Sans doute l’économie de marché a-t-elle démontré sa supériorité par rapport à l’économie bureaucratique et dirigiste, à laquelle plus personne ne voudrait revenir, surtout pas les anciens pays communistes. Cependant, en devenant l’unique modèle, le capitalisme a perdu un détracteur utile, probablement irremplaçable, qui le critiquait constamment sur son bilan social, qui le titillait sur le droit des travailleurs et sur les inégalités. Et même si lesdits droits étaient moins respectés dans les pays communistes que dans la plupart des pays capitalistes, même si les syndicats y étaient plus étroitement muselés, même si le système pernicieux de la nomenklatura rendait mensongères toutes les références au principe d’égalité, le seul fait d’avoir cette contestation, ces attaques, cette rhétorique, cette pression permanente à l’intérieur de chaque société comme au niveau planétaire, obligeait le capitalisme à se montrer plus social, moins inégalitaire, plus attentif aux travailleurs et à leurs représentants ; ce qui était un correctif nécessaire, au plan éthique, au plan politique, et même, en fin de compte, pour une gestion efficace et rationnelle de l’économie de marché.

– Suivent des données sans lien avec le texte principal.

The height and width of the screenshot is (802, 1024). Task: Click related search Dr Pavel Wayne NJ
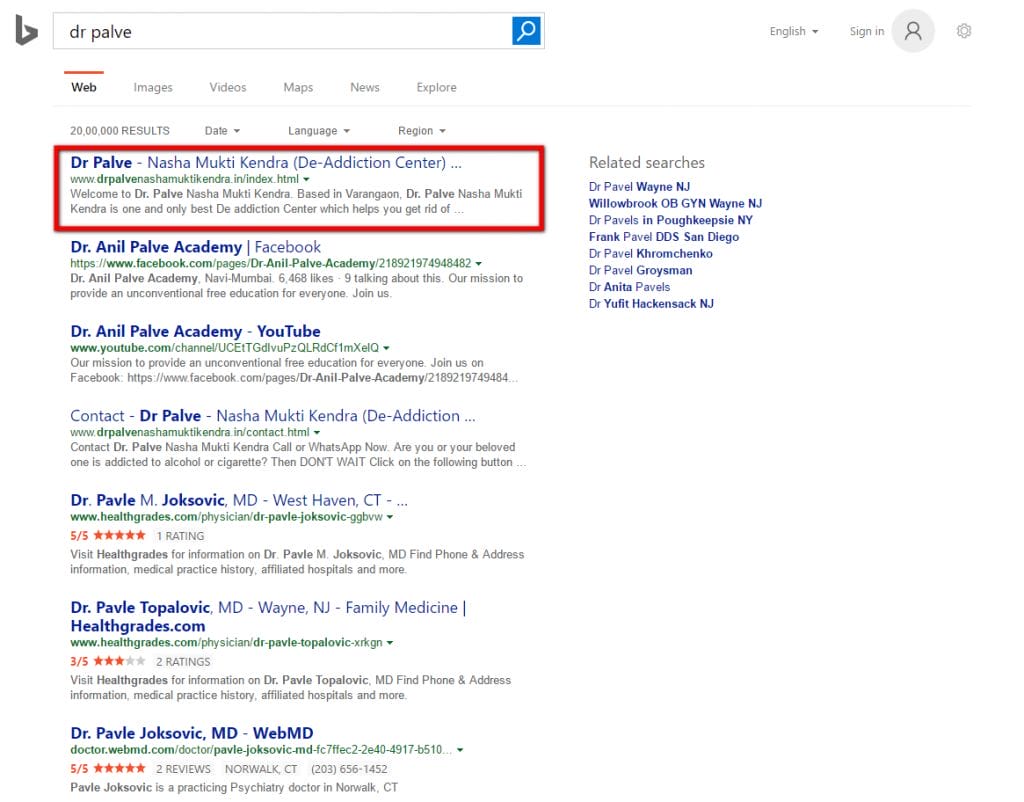[639, 187]
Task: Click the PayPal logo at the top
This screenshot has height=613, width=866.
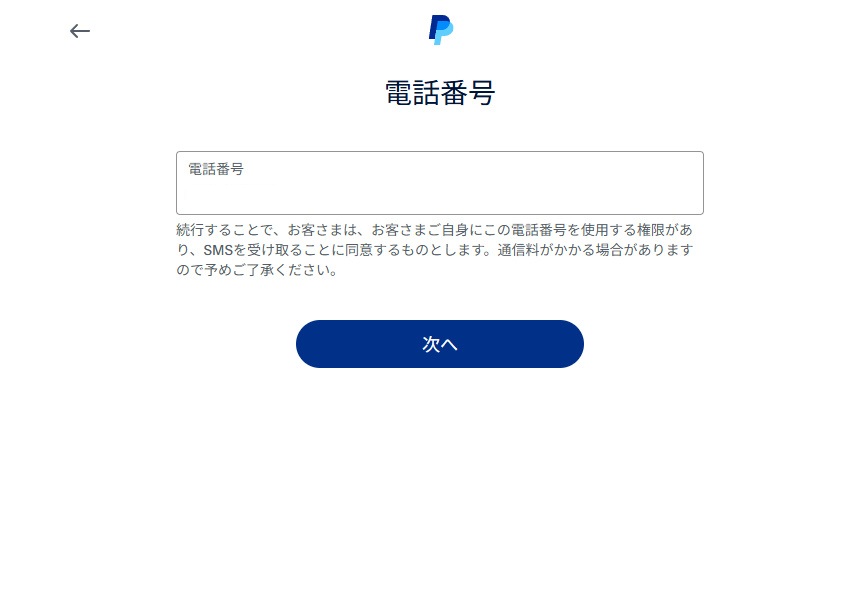Action: pos(441,30)
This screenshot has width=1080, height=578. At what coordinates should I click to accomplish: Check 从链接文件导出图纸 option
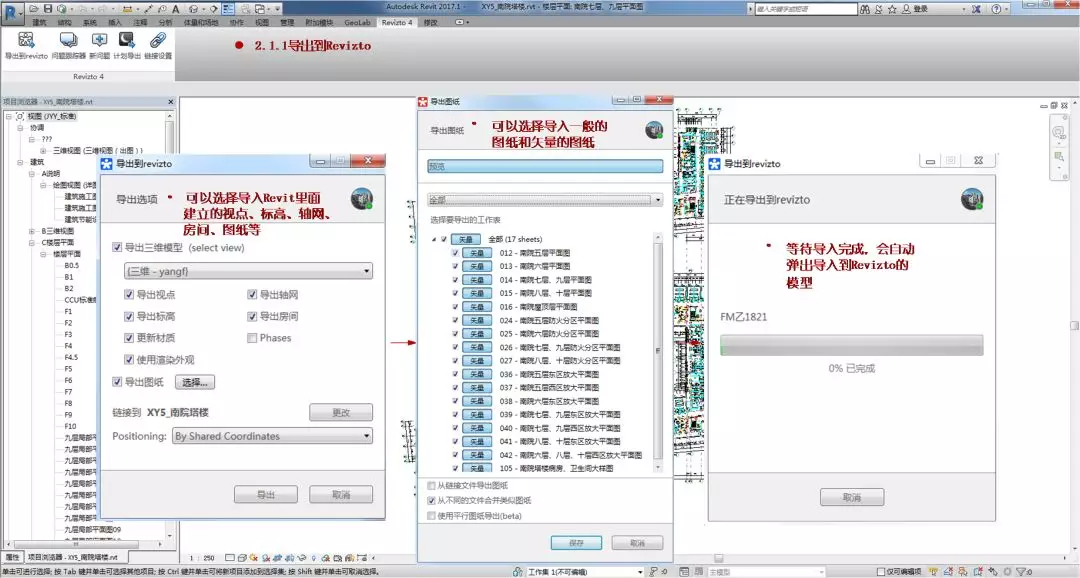click(x=431, y=485)
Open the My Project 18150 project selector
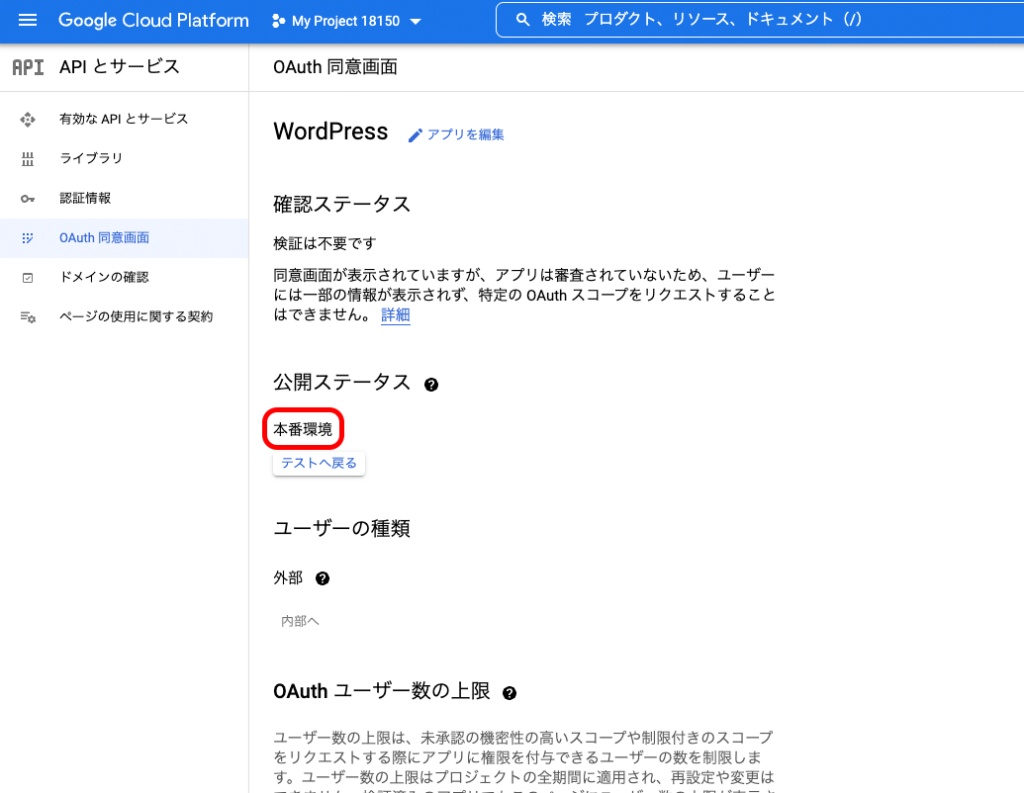The image size is (1024, 793). (x=347, y=21)
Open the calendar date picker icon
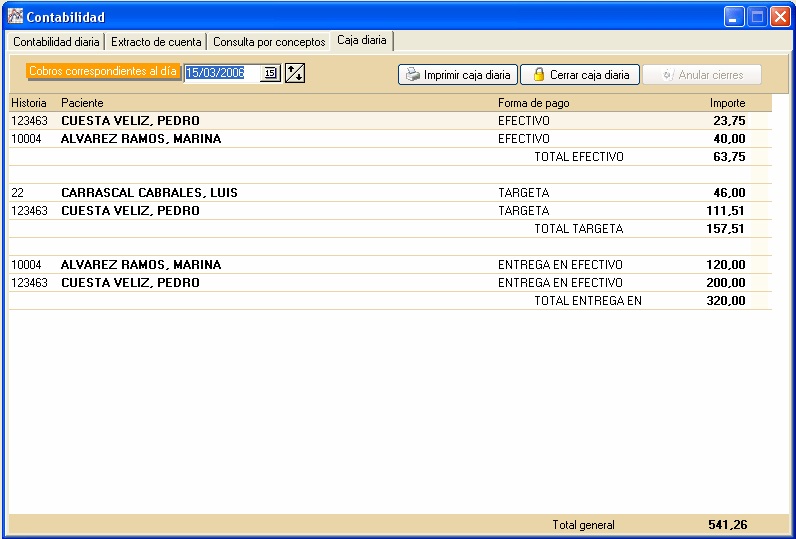Viewport: 796px width, 539px height. [x=270, y=73]
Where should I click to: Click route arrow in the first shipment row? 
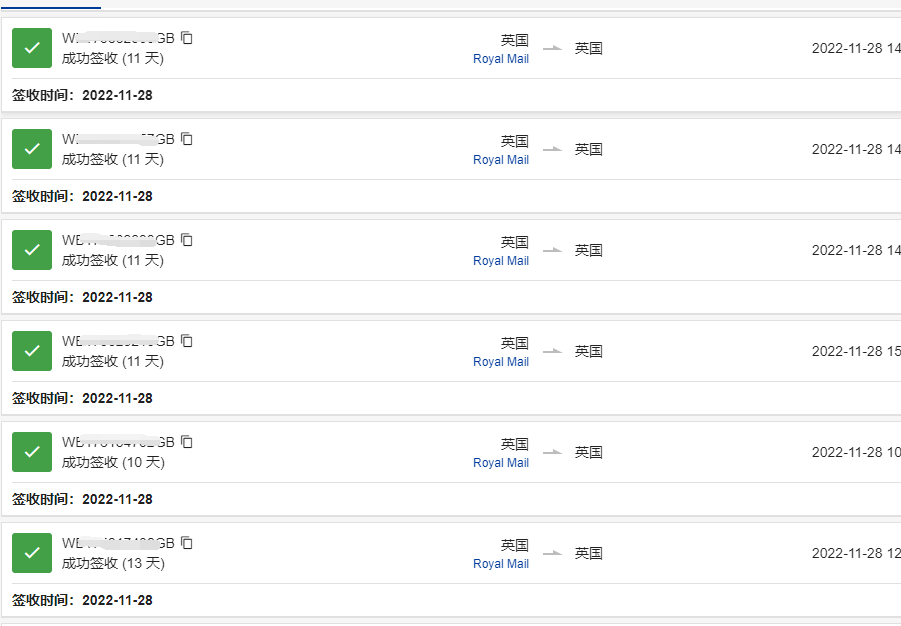point(552,48)
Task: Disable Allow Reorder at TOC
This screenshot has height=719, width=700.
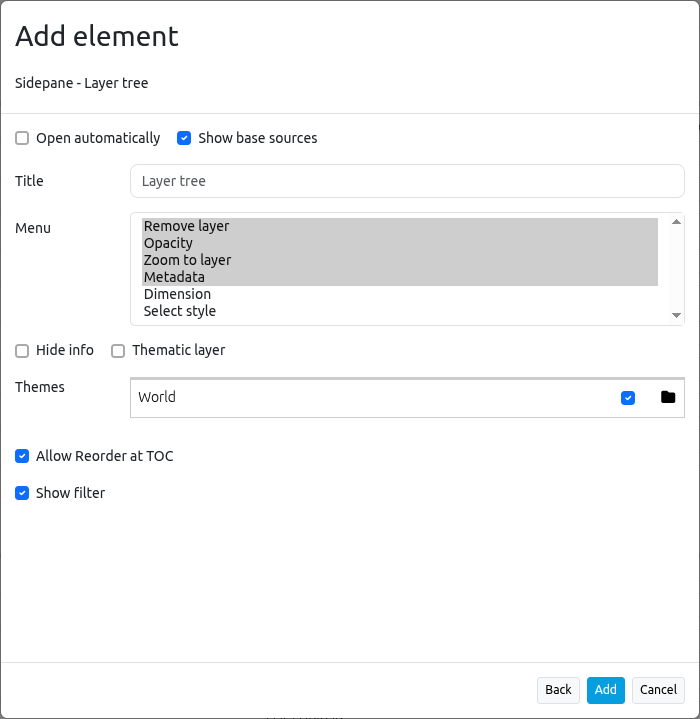Action: pyautogui.click(x=22, y=456)
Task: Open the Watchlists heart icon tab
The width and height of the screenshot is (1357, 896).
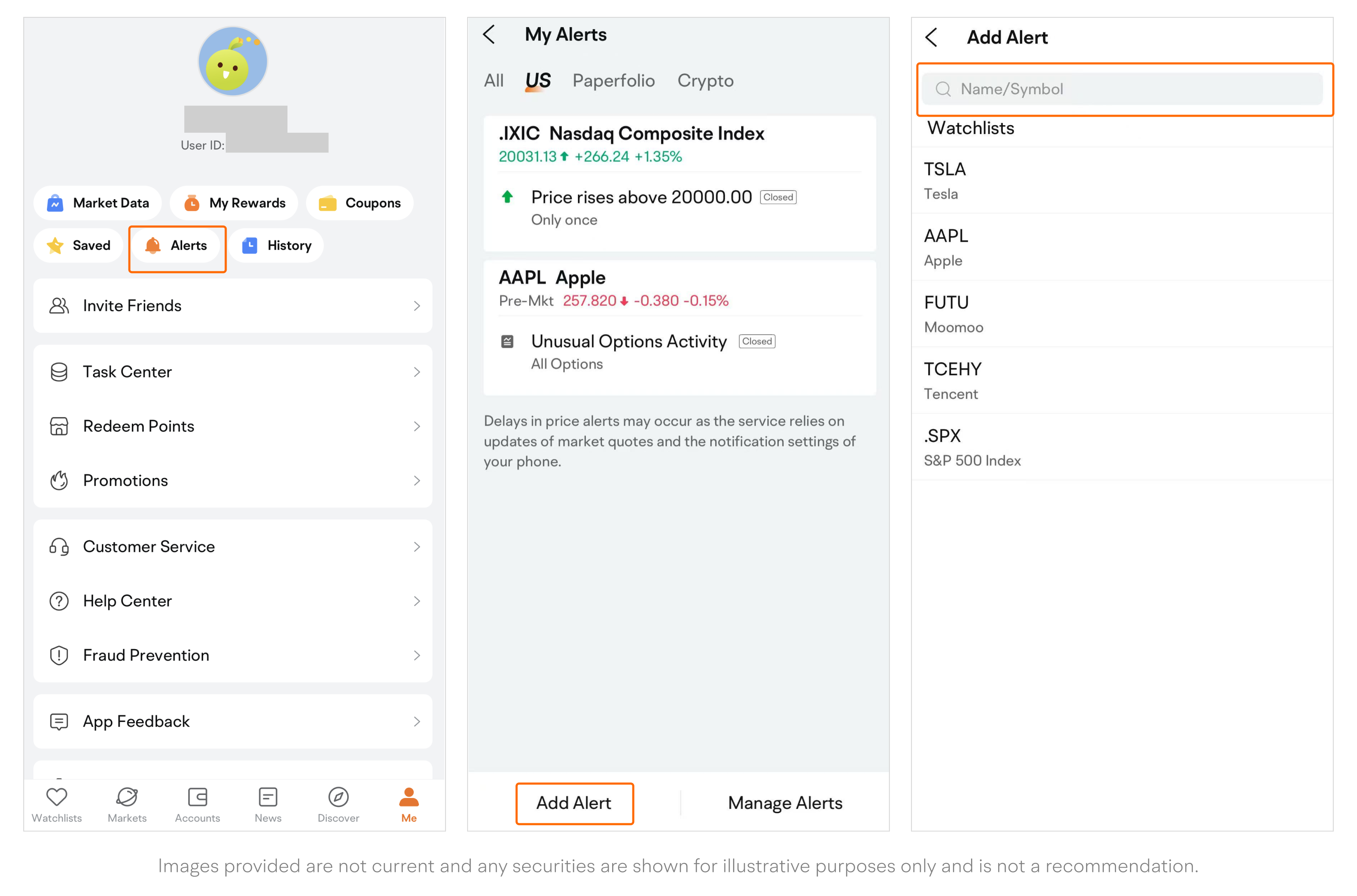Action: [x=57, y=797]
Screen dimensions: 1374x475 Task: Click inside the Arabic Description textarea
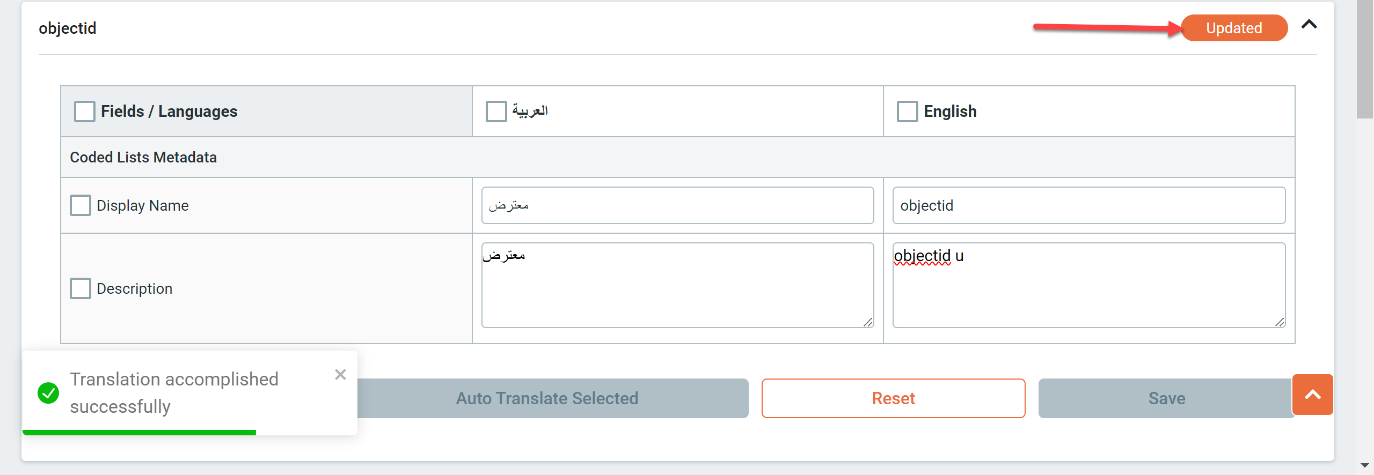(677, 285)
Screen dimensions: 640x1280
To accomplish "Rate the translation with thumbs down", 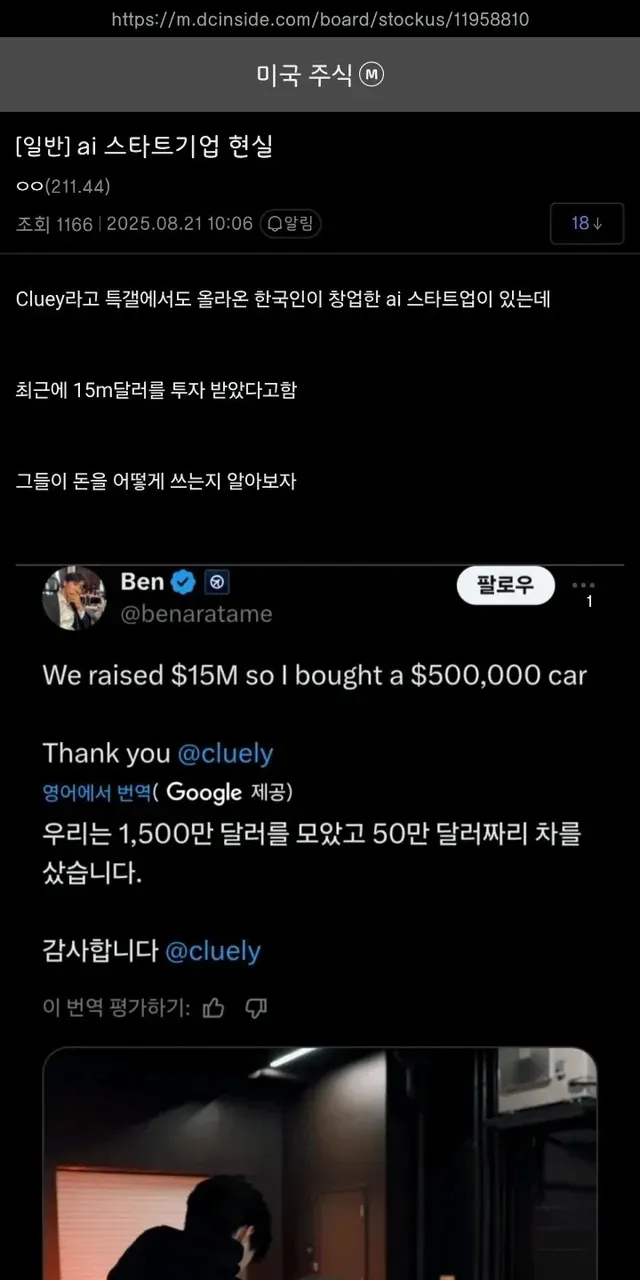I will (x=256, y=1006).
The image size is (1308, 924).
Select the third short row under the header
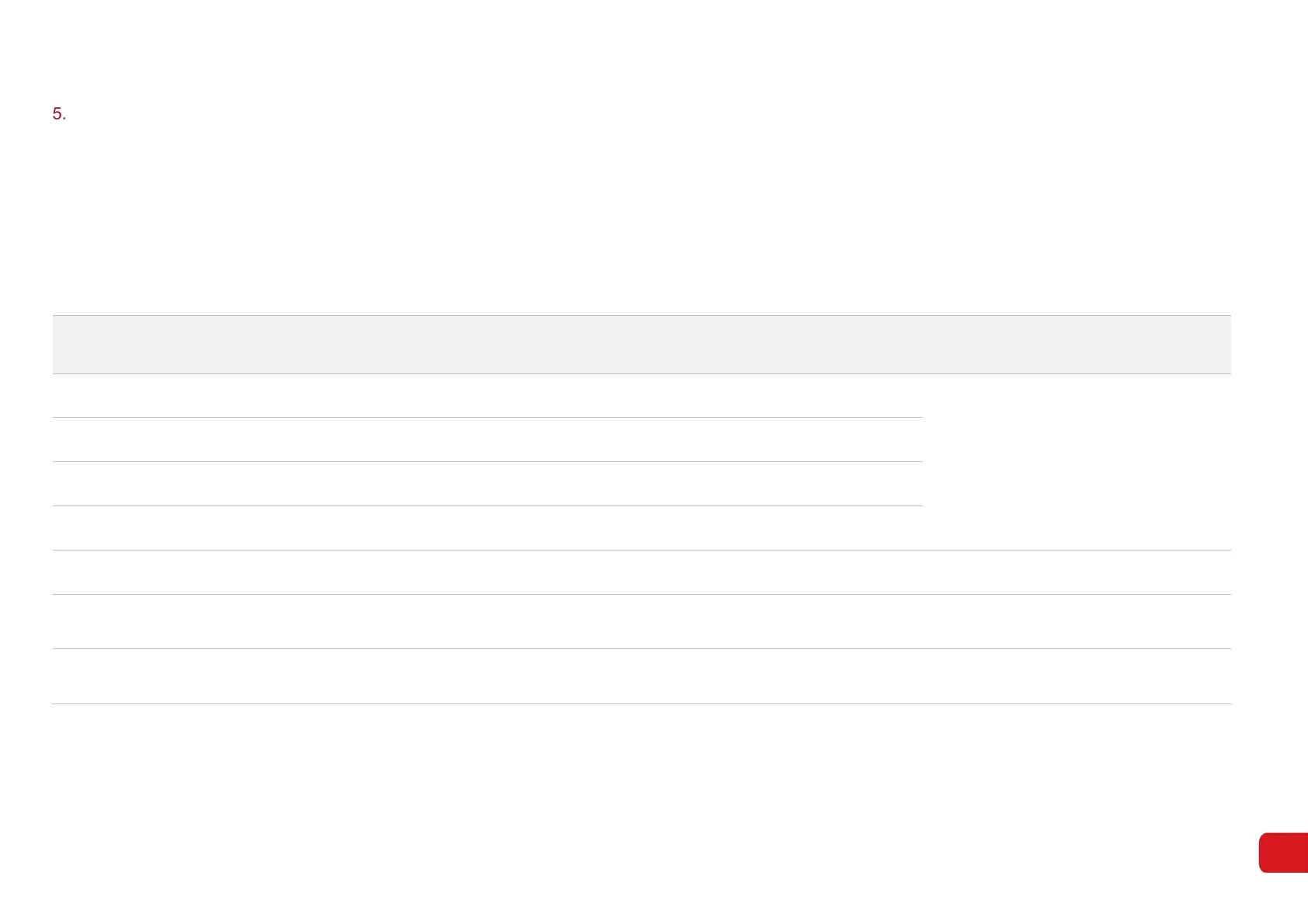click(x=487, y=484)
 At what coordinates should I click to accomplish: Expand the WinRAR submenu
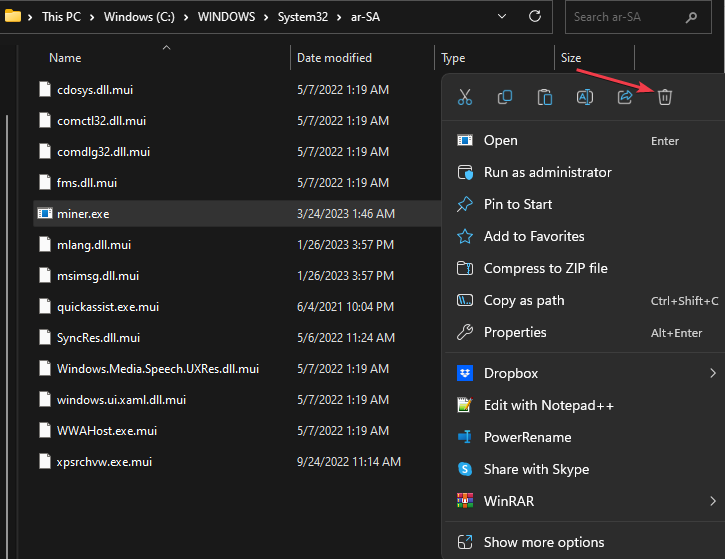coord(713,501)
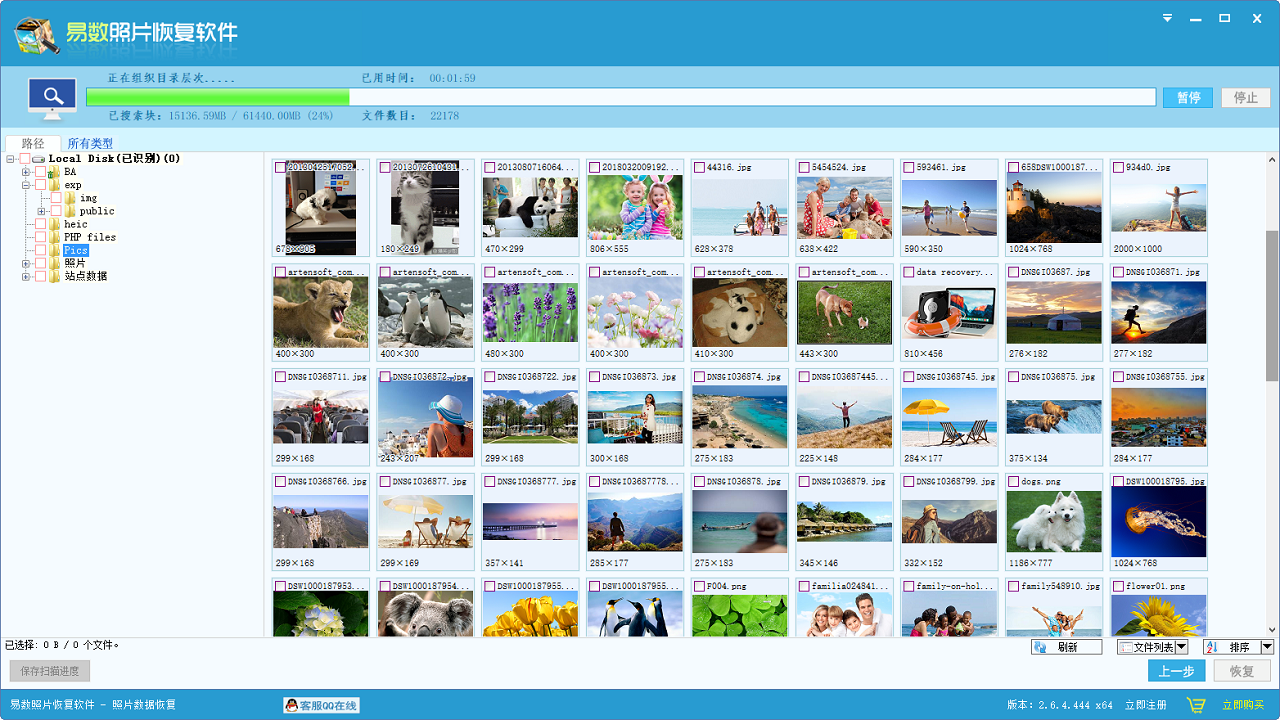Select the 路径 tab

(x=33, y=144)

Privé de ce correctif, le système a rapidement dégénéré, comme un arbuste qu’on aurait cessé de tailler, et qui serait revenu à l’état sauvage. Son rapport à l’argent et à la manière de le gagner est devenu obscène.
Qu’il n’y ait aucune honte à s’enrichir, j’en conviens. Qu’il n’y ait aucune honte non plus à savourer les fruits de sa prospérité, je le crois aussi ; notre époque nous propose tant de belles et bonnes choses, ce serait une insulte à la vie que de refuser d’en jouir. Mais que l’argent soit complètement déconnecté de toute production, de tout effort physique ou intellectuel, de toute activité socialement utile ? Que nos places boursières se transforment en de gigantesques casinos où le sort de centaines de millions de personnes, riches ou pauvres, se décide sur un coup de dés ? Que nos institutions financières les plus vénérables finissent par se comporter comme des garnements ivres ? Que les économies de toute une vie de labeur puissent être anéanties, ou alors multipliées par trente, en quelques secondes, et selon des procédés ésotériques auxquels les banquiers eux-mêmes ne comprennent plus rien ?
C’est là une perturbation grave, dont les implications dépassent de loin l’univers de la finance ou de l’économie. Parce qu’on est en droit de se demander, au vu de ce qui se passe, pourquoi les gens mèneraient encore une vie de travail honnête ; pourquoi un jeune voudrait devenir professeur, plutôt que trafiquant ; et comment, dans un tel environnement moral, transmettre les connaissances, transmettre les idéaux, comment maintenir un minimum de tissu social pour que survivent ces choses si essentielles et si fragiles qui ont pour nom liberté, démocratie, bonheur, progrès, ou civilisation.
Est-il besoin d’ajouter en toutes lettres que ce dérèglement financier est aussi, et peut-être avant tout, le symptôme d’un dérèglement dans notre échelle des valeurs ?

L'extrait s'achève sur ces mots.